Journal of General Internal Medicine, Volume 26, Issue 11, United States, p.1329 - 1335 (2011)
Journal Article

BACKGROUND: Previous research has shown a socioeconomic status (SES) gradient in the receipt of cardiac services following acute myocardial infarction (AMI), but much less is known about SES and the use of secondary preventive medicines following AMI. OBJECTIVES: To examine the role of income in initiation of treatment with ACE-inhibitors, beta-blockers and statins in the 120 days following discharge from hospital for first AMI. DESIGN: A cross-sectional study with a population-based cohort. PARTICIPANTS: First-time AMI patients between age 40 and 100 discharged alive from the hospital and surviving at least 120 days following discharge between January 1, 1999 and September 3, 2006. MAIN MEASURES: Binary variables indicating whether the patient had filled at least one prescription for each of the medicines of interest. KEY RESULTS: Our results reveal a significant and positive income gradient with initiation of the guideline-recommended medicines among male AMI patients.

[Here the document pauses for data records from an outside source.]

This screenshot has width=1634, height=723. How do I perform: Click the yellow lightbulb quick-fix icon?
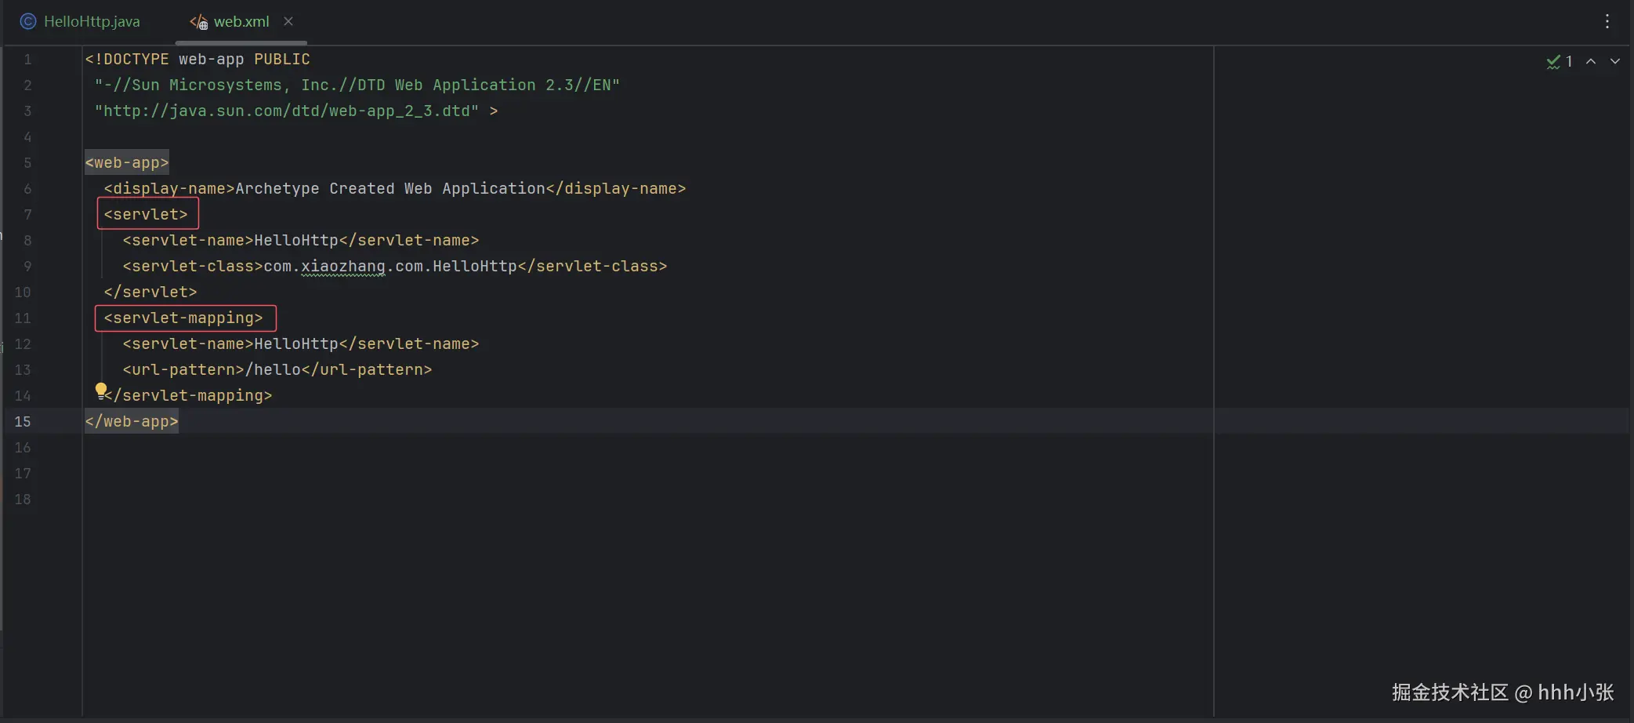click(101, 390)
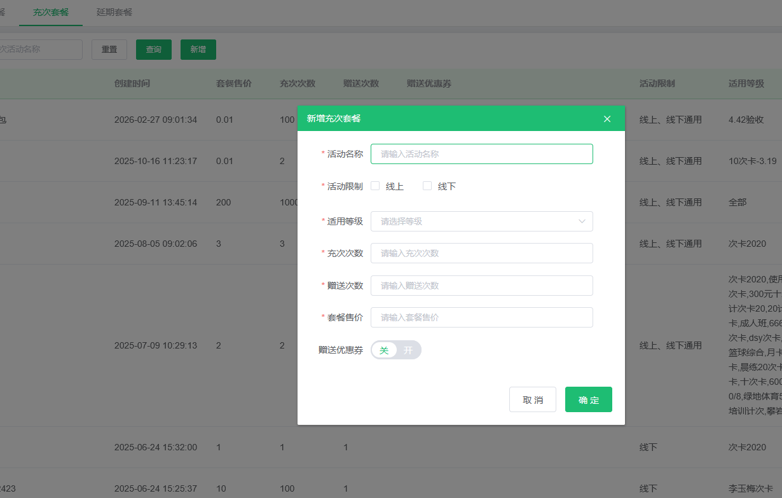
Task: Focus the 活动名称 input field
Action: 481,153
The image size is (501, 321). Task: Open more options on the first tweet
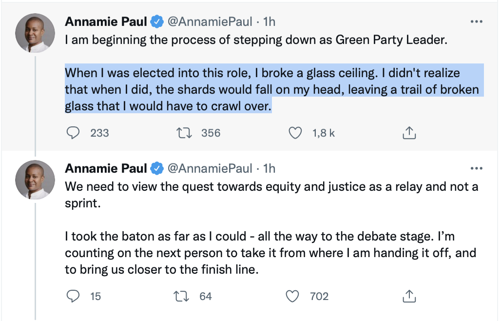click(x=477, y=21)
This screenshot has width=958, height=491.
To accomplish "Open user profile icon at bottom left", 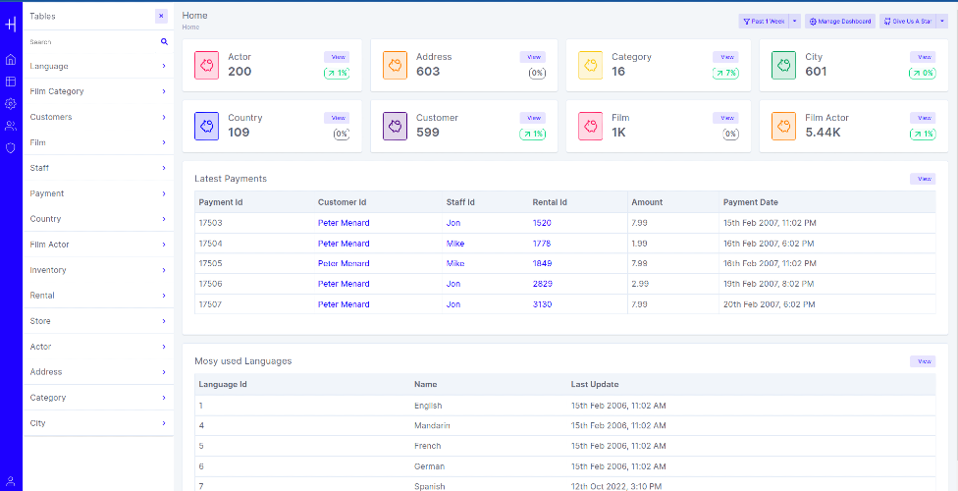I will click(x=11, y=480).
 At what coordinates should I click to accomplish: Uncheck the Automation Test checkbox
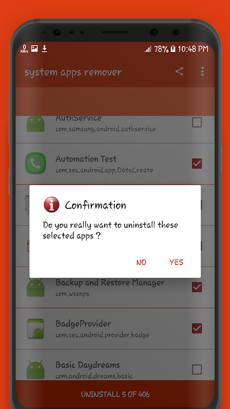tap(197, 164)
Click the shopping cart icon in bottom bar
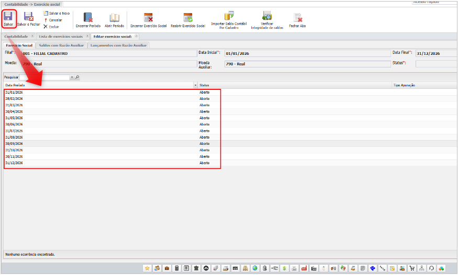The width and height of the screenshot is (458, 275). coord(412,268)
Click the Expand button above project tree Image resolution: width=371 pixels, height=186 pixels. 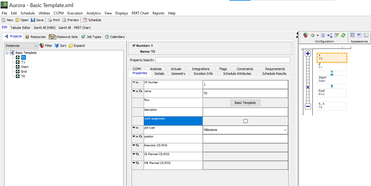coord(77,46)
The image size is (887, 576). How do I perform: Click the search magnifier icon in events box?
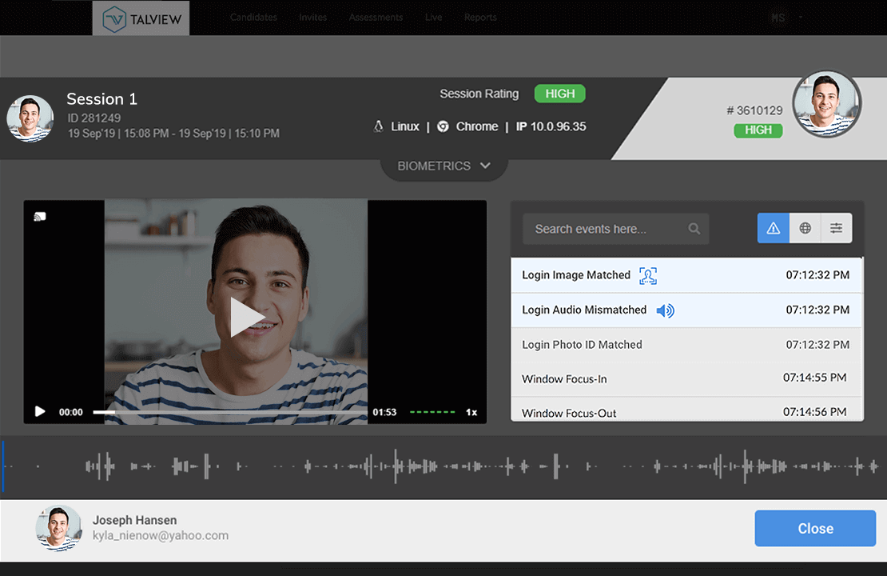pyautogui.click(x=694, y=229)
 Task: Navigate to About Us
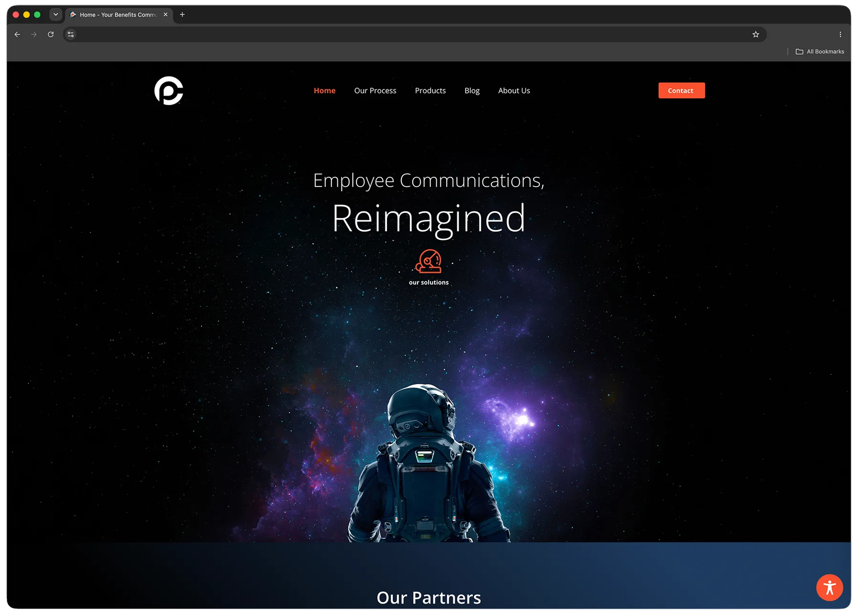tap(514, 91)
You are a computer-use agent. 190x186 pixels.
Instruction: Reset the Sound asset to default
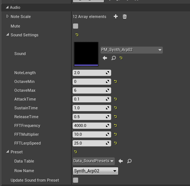coord(121,58)
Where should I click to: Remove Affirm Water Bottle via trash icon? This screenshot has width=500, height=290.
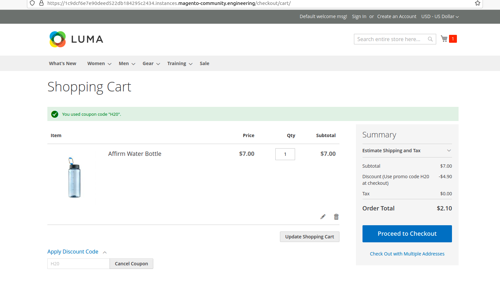click(x=336, y=216)
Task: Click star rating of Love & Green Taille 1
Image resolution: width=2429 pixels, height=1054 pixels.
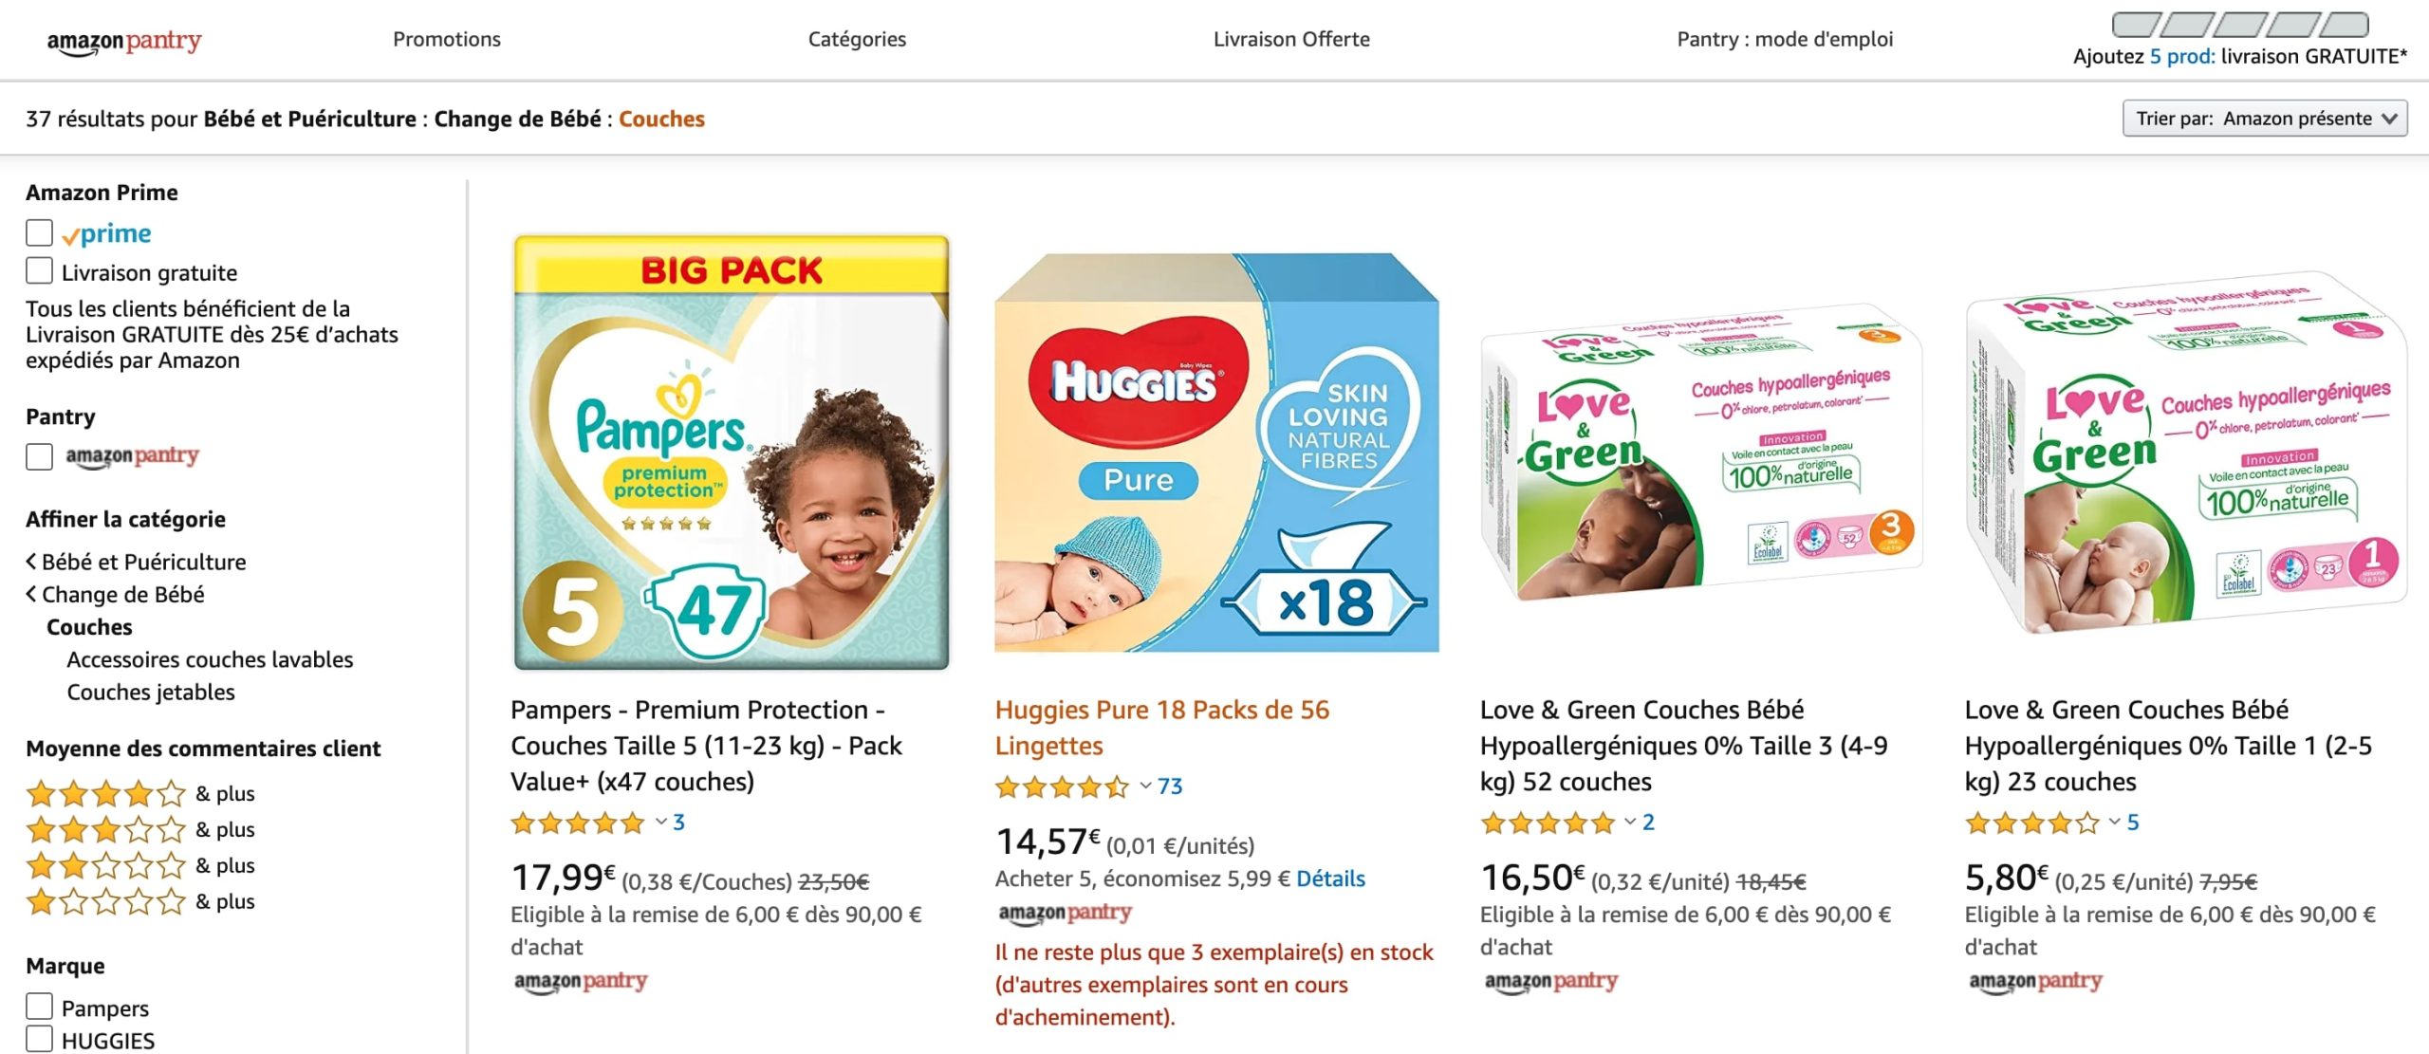Action: [x=2031, y=823]
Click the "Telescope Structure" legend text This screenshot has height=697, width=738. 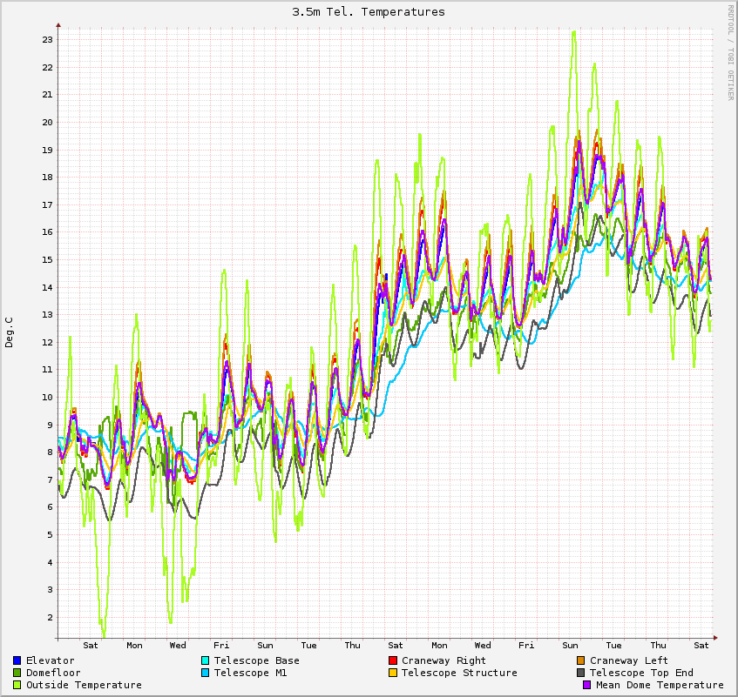click(459, 673)
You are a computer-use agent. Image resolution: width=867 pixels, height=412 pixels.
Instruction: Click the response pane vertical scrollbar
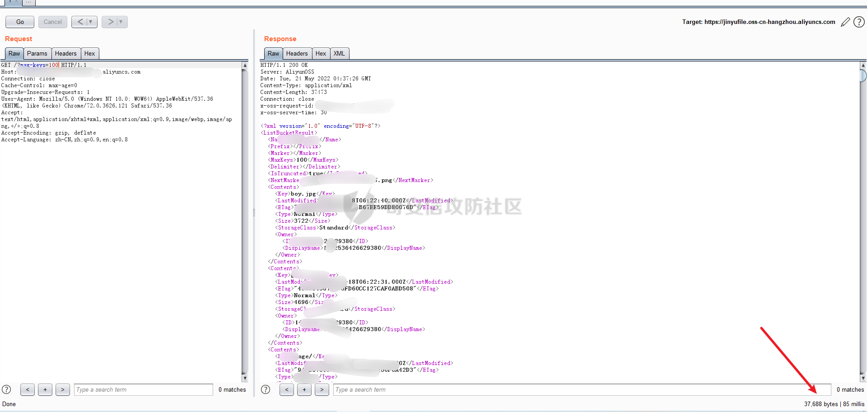tap(863, 221)
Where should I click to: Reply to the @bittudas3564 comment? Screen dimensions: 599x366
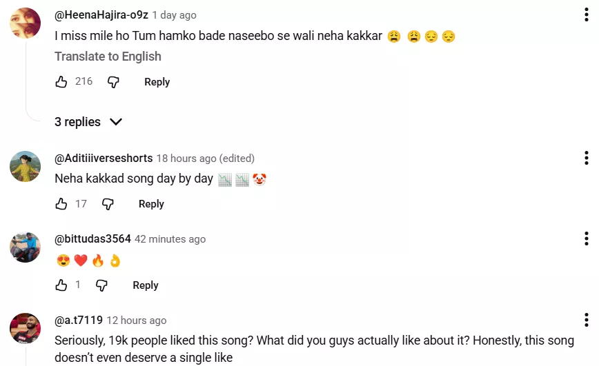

Men in the third income quintile and above were significantly more likely to initiate treatment with any of the medicines than those in the first quintile, with those in the fifth income quintile having 37%, 50% and 71% higher odds of initiating ACE-inhibitors, beta-blockers and statins, respectively, than men in the lowest income quintile [OR = 1.37 95% CI (1.24, 1.51); OR = 1.50 95% CI (1.35, 1.68); and OR = 1.71 95% CI (1.53, 190)]. The gradient was not present among women, although women in the fifth income quintile were more likely to initiate beta-blockers and statins than women in the lowest income quintile [OR = 1.25 95% CI (1.06, 1.47) and OR = 1.32 95% CI (1.12, 1.54)]. CONCLUSIONS: There were inequities in treatment following AMI in the form of a clear and often significant gradient between income and initiation of evidence-based pharmacologic therapies among male patients. This gradient persisted despite significant changes in coverage levels for the costs of these medicines.